*Data extract*:
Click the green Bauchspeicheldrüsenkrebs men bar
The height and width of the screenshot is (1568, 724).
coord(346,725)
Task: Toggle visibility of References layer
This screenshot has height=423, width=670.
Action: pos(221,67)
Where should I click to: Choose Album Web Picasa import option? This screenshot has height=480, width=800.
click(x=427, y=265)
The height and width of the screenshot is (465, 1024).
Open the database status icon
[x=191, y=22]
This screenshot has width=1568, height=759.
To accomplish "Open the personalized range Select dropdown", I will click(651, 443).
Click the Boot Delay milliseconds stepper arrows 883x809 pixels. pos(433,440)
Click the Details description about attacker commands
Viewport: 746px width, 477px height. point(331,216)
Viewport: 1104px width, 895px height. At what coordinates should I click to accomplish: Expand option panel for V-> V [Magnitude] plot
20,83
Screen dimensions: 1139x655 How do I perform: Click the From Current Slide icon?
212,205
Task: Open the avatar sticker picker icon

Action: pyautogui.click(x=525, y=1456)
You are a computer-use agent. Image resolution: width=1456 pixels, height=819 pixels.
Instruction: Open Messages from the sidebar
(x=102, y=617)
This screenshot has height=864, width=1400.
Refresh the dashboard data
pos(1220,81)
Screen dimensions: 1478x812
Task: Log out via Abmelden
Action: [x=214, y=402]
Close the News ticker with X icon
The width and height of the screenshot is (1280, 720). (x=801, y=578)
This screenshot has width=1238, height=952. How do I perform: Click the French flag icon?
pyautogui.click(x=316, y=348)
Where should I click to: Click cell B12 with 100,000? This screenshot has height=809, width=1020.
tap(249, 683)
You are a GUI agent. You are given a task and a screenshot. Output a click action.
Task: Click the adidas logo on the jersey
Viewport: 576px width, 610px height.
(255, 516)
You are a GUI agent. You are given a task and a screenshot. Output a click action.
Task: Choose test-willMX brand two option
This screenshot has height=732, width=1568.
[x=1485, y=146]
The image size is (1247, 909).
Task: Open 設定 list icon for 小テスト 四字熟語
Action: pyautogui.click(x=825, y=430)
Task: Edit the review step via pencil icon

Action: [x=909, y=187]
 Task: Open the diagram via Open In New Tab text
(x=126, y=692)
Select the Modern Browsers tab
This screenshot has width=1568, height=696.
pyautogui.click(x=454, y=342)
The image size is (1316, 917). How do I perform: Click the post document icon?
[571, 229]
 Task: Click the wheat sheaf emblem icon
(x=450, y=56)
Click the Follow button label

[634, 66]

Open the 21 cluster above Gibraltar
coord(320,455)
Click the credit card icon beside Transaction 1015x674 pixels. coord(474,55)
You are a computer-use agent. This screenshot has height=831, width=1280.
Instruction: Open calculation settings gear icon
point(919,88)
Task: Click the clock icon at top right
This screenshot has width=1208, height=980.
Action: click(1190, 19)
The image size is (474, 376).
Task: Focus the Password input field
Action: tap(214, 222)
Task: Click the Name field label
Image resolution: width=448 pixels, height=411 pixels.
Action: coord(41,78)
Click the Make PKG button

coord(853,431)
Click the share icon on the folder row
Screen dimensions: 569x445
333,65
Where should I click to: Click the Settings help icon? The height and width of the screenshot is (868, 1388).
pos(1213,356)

*Exercise instructions*: Reproduce these entries verbatim, beginning at the line that contains "Where should I click to: Choose" and ending after the line that contains "Action: pyautogui.click(x=525, y=1456)".

*Answer*:
Where should I click to: Choose Album Web Picasa import option? This screenshot has height=480, width=800.
click(x=427, y=265)
The height and width of the screenshot is (465, 1024).
Open the database status icon
[x=191, y=22]
This screenshot has width=1568, height=759.
To accomplish "Open the personalized range Select dropdown", I will click(651, 443).
Click the Boot Delay milliseconds stepper arrows 883x809 pixels. pos(433,440)
Click the Details description about attacker commands
Viewport: 746px width, 477px height. point(331,216)
Viewport: 1104px width, 895px height. At what coordinates should I click to accomplish: Expand option panel for V-> V [Magnitude] plot
20,83
Screen dimensions: 1139x655 How do I perform: Click the From Current Slide icon?
212,205
Task: Open the avatar sticker picker icon

Action: pyautogui.click(x=525, y=1456)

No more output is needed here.